Jain Temple Sithalanatha


24 August     Saturday      Calcutta

This morning we awoke very early to take a tour of the city. I am letting my mustache and beard grow, poor though that growth is, because I want to look as grubby as possible to cut down on molestation. I won’t shine my shoes or wash my jeans until I leave India. Bea, as expected, has trouble with the heat. I do, too, but my skin, so awful in other respects, protects me with its greasiness. Bea: “You look swarthy.” Her kind way of saying “oily and ugly.” She has a bit of the Trots and a congestive cold so is understandably cranky. As our bus bounced around the sweltering streets, she paled and felt faint a few times. The air does not willingly go into the lungs: you must make a conscious effort to breathe.

Blowfish faces
Our bus wended through sections of slum shanties, the “Bustees,” registered slums. We saw the old section with its government buildings, also in decay, on narrow streets with iron-railed balconies reminiscent of New Orleans. But the tumultuous life in the streets told a greater truth.

Bea found a way of dealing with beggars. As we stopped at each temple, young children appeared with big sad eyes and little hands outstretched. I have begun to notice that most seem well-fed though clearly poor beyond western imagination. To one such group, Bea made her blowfish face by pursing her lips, puffing cheeks and widening her eyes. At once, the surprised grins broke out on their faces and they laughed freely in the way only children can. Soon they were begging, not for “pais” but for more laughs. Time and again the trick made them squeal in glee. They called others who joined in the show. They were children after all.

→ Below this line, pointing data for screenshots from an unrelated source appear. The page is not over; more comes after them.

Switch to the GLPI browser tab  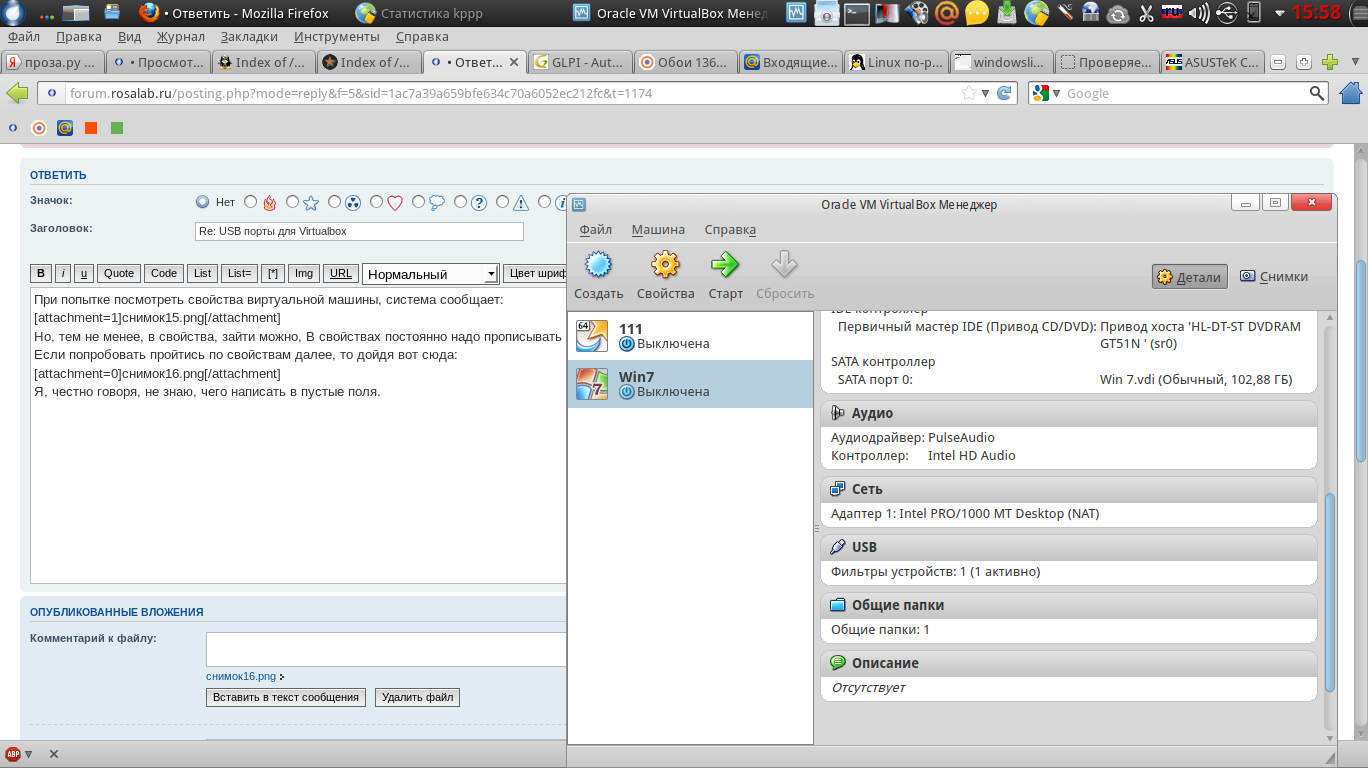578,62
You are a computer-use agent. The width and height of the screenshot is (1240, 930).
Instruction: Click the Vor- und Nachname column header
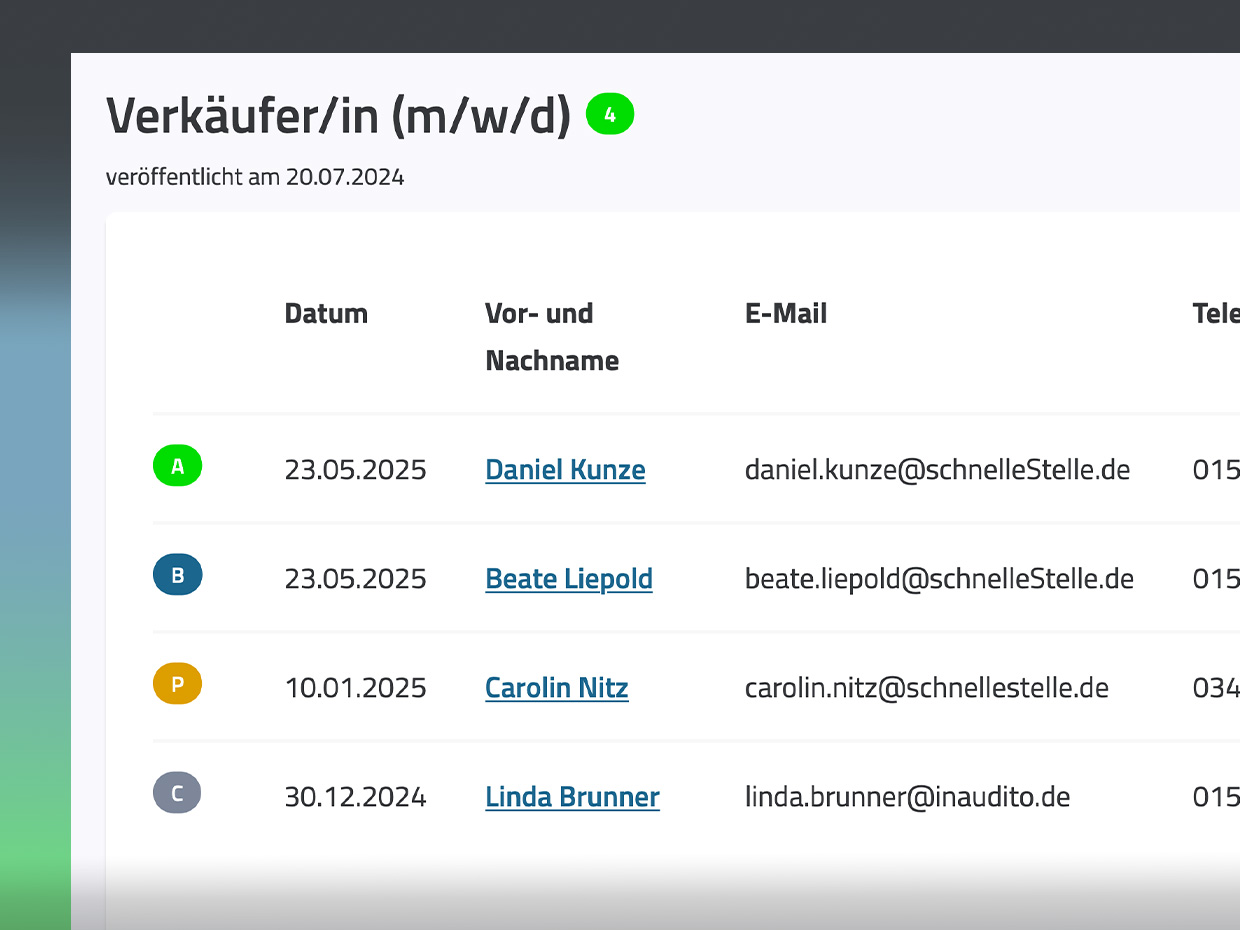(x=551, y=336)

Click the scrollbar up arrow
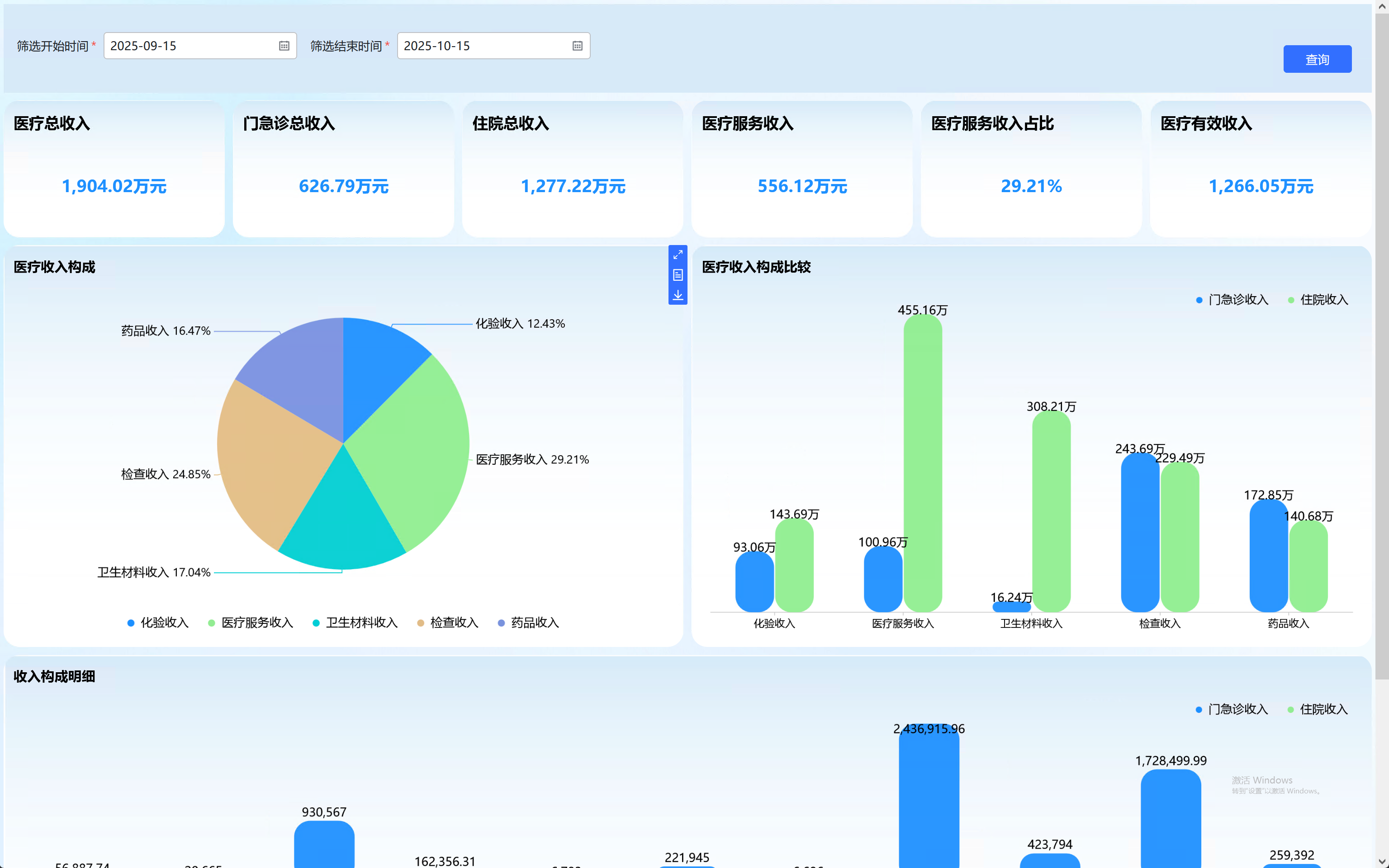[1381, 6]
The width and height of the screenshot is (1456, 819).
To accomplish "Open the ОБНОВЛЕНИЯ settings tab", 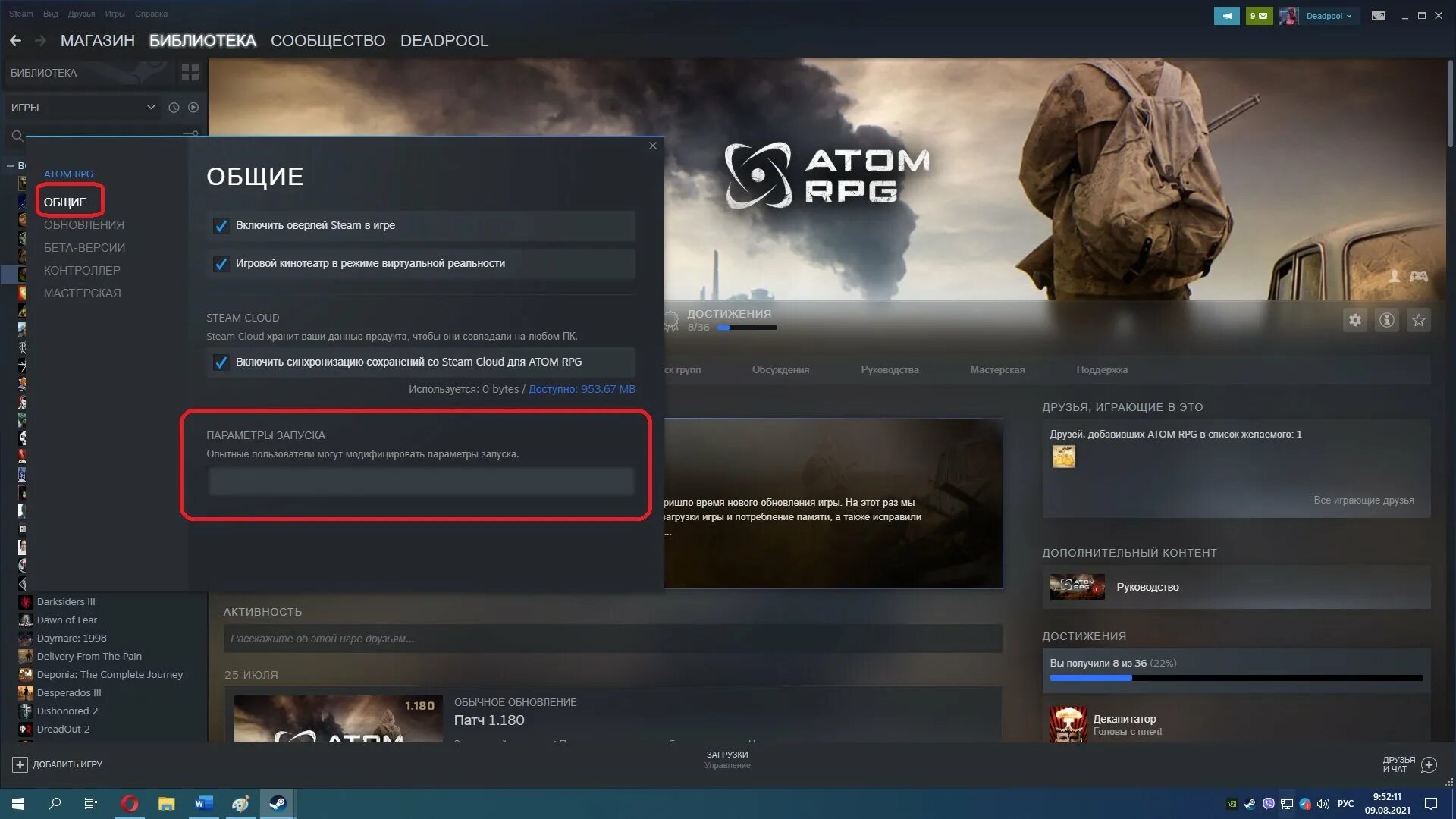I will click(83, 225).
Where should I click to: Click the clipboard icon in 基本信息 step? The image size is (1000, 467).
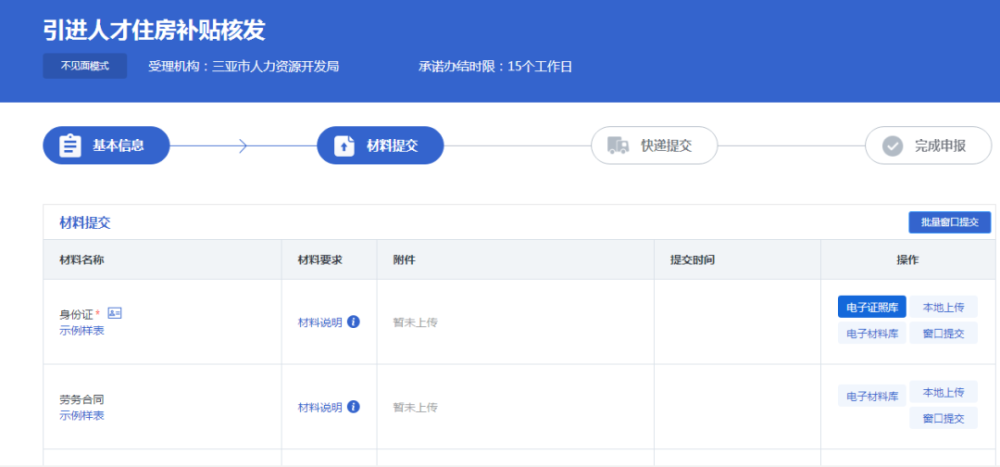point(70,146)
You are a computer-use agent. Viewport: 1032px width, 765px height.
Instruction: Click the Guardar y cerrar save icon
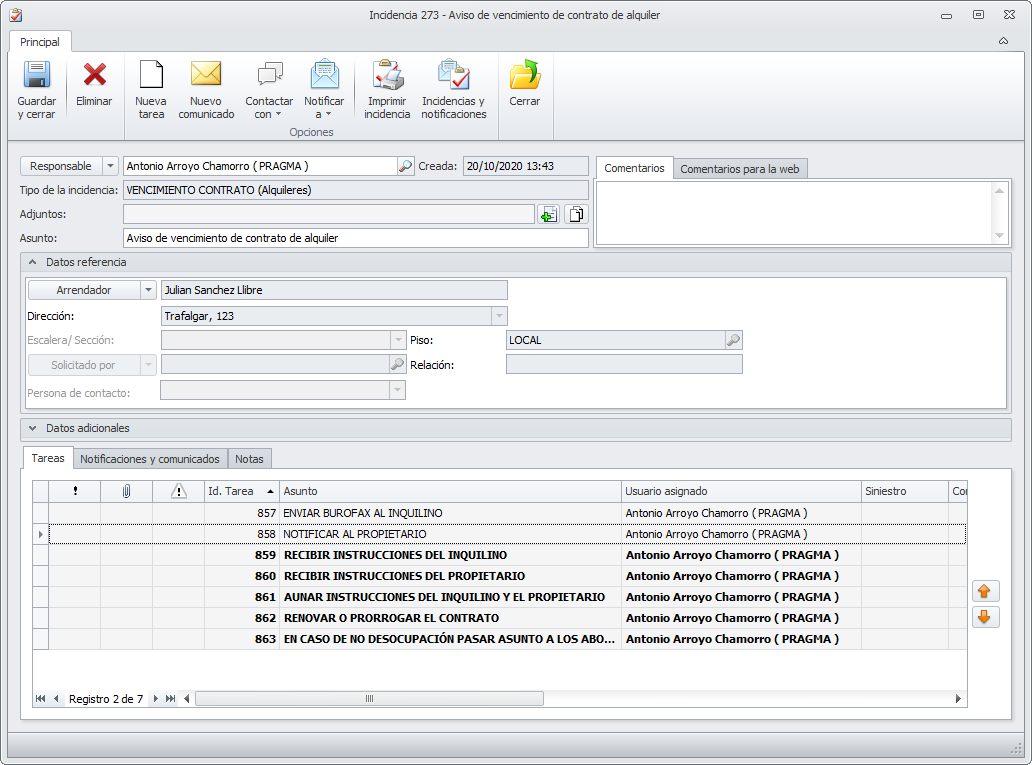(37, 77)
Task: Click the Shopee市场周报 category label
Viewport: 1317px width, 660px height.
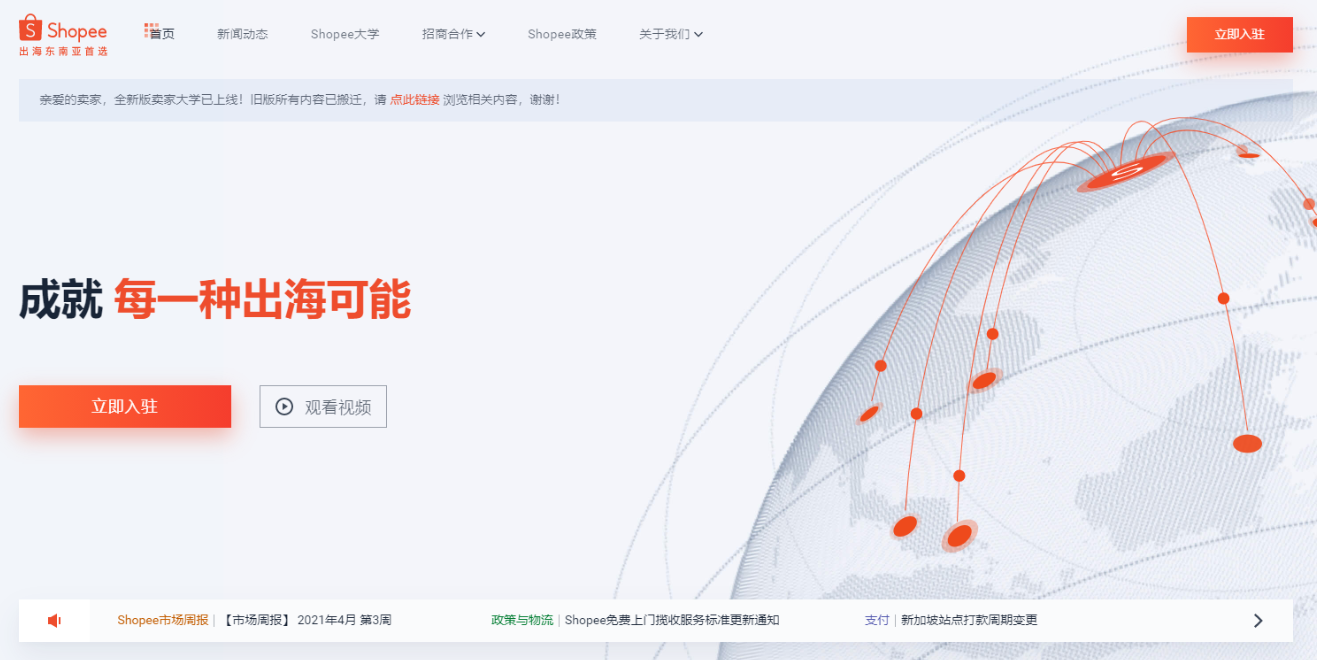Action: 162,620
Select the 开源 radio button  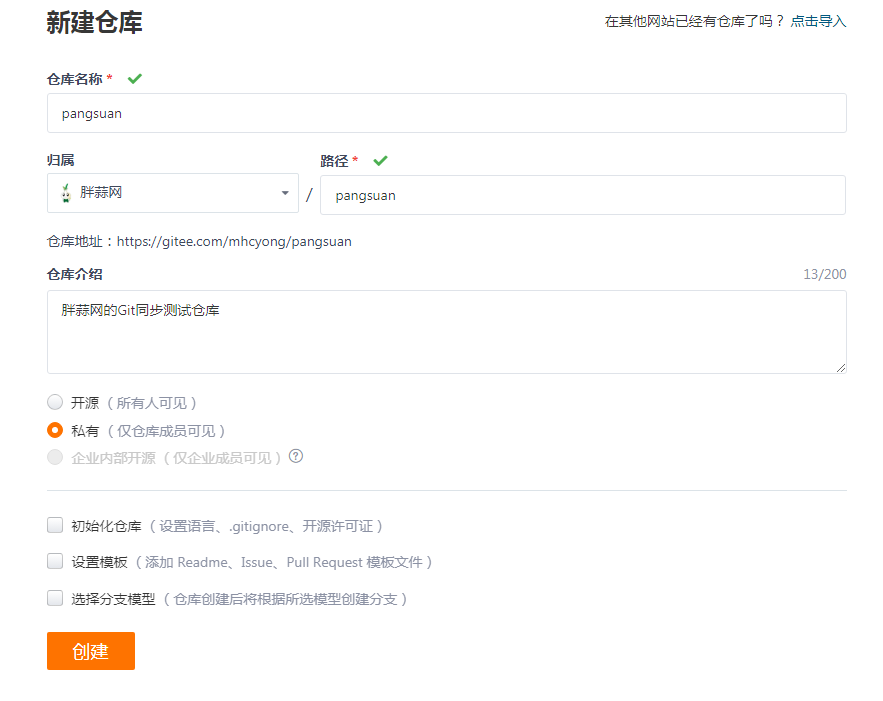click(x=55, y=402)
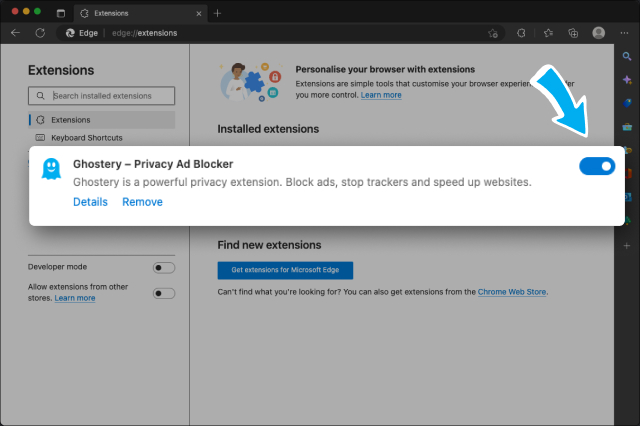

[On that day we went to the Calcutta Zoo to see the rare white tigers. We stood close to the fence surrounding the enclosure and were watching until I became aware that there was a crowd behind us, watching us rather than the tigers. That alarmed me because I wondered if we were in a forbidden area or something. Then I noticed that they were looking more at Bea than me. A small boy near her was standing very close and looking up at her. He looked like he might have Down’s Syndrome or some other condition that gave him a very strange manner. When he stared at her arm, I realized why she had attracted all the attention.

Bea’s hair was very light reddish brown, her skin very pale with brown freckles. She wore a pink scoop neck short sleeve t-shirt like top. It was not exactly revealing by our standards, but compared to the Indian women there who were very dark and wore saris that covered their bodies completely except for a thin band of skin around the midriff, she must have looked quite exotic to the Indians and much more of a rare attraction than the tigers. MB 20 June 2002]

Oldest Banyan Tree
Tonight we spoke to Andre Amchin, a French seafood merchant in India to buy shrimp and frog legs. He was a large man, a youthful and manly forty, with a full beard and a twinkle in his eyes when he smiled. He was charmingly cynical about India. They were hopeless; in business lazy, in culture and religion un-Christian and foolish (“They have a temple for rats!” Arms upraised in Gallic shrug, as if that said it all); in cuisine the worst insult: they are un-French. His conversation was confrontational: America was foolish to destroy Nixon; Watergate was nothing. He told us (rather Bea, who translated for us) that Indian women were lousy lovers—“They lie there like death.” Turkish women were better. But the best was his French mistress—in Villeparisis(!)

Lord Shiva Temple Dakshineswar
David Thomas joined us and the conversation was hostile between the two. Andre called the doctor a foolish idealist; David called the Frenchman a reactionary. I mediated but was annoyed at the Authoritarian sureness of the Frenchman, and, I admit, his attentions and charm poured on Bea. But he did give us some restaurants in Paris.